Back And Biceps Workout Plus Extra Cardio

As part of my Weekly Workout Plan, Wednesdays are for working out my back and my biceps.

Here’s what I did yesterday at the gym

  • 5 Minutes Walking Warm Up On Indoor Track
  • 2 Minutes Lunges On Indoor Track
  • 40 Minutes Interval Training On Treadmill (6 Extra Minutes)
  • 3 Sets Of Dumbbell Curls
  • 3 Sets Of Dumbbell Hammer Curls
  • 3 Sets Of Preacher Curls
  • 3 Sets Of Concentration Curls
  • 3 Sets Of Back Extensions
  • 10 Minutes Stretching

I had a great 40 minute cardio session on the treadmill.  Usually, I do cardio for 34 minutes (2 minutes warm up, 30 minutes of intervals, 2 minutes cool down).  Wednesday, however, I decided to push myself, and I added one extra interval session, with 2 minutes of walking, followed by 2 minutes of running, followed by 2 minutes of walking.  Doing the lunges before my treadmill session really seemed to help get my hamstrings and thighs invoved.  As for my biceps and back, I really focused on my biceps.  It’s amazing how much more I can move, after less than two full months of working out.

Over at my other site, No Credit Needed, I’ve listed some of my favorite, free weight loss podcasts.  I hope you’ll click over and check them out.

3 thoughts on “Back And Biceps Workout Plus Extra Cardio

  1. NCN! Keep up the awesome job you are doing!! I am really really proud of you. You inspire me everyday.

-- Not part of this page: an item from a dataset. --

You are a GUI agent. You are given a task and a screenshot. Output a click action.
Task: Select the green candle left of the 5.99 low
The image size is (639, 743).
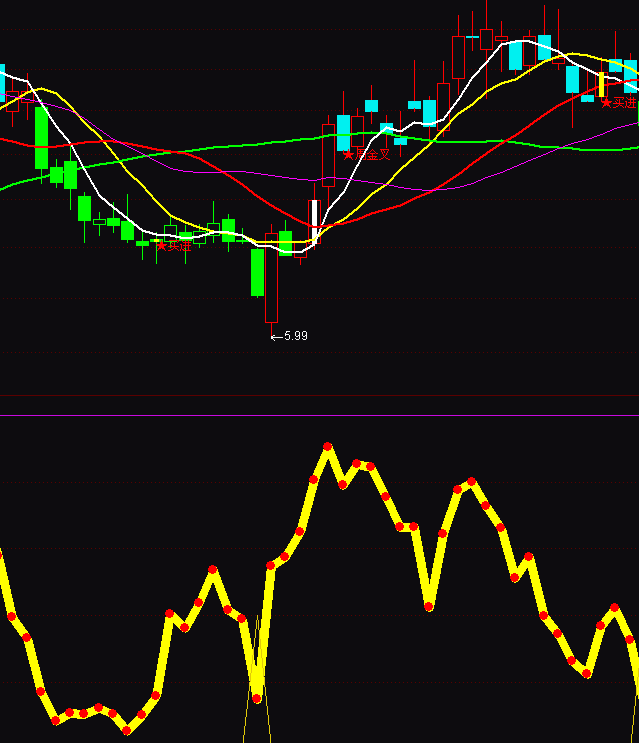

  2. i’ve been doing that Get Fit Pod treadmill interval training and today I pushed myself for another 25 minutes AFTER it was done! so I did a full 60 minutes. yay! 🙂

  3. @tiffanie rock on! i got a chance to go to the gym, not once, but TWICE today…. so, a total of 70 minutes cardio plus chest and triceps… awesome… don’t you love that get fit pod ‘cast?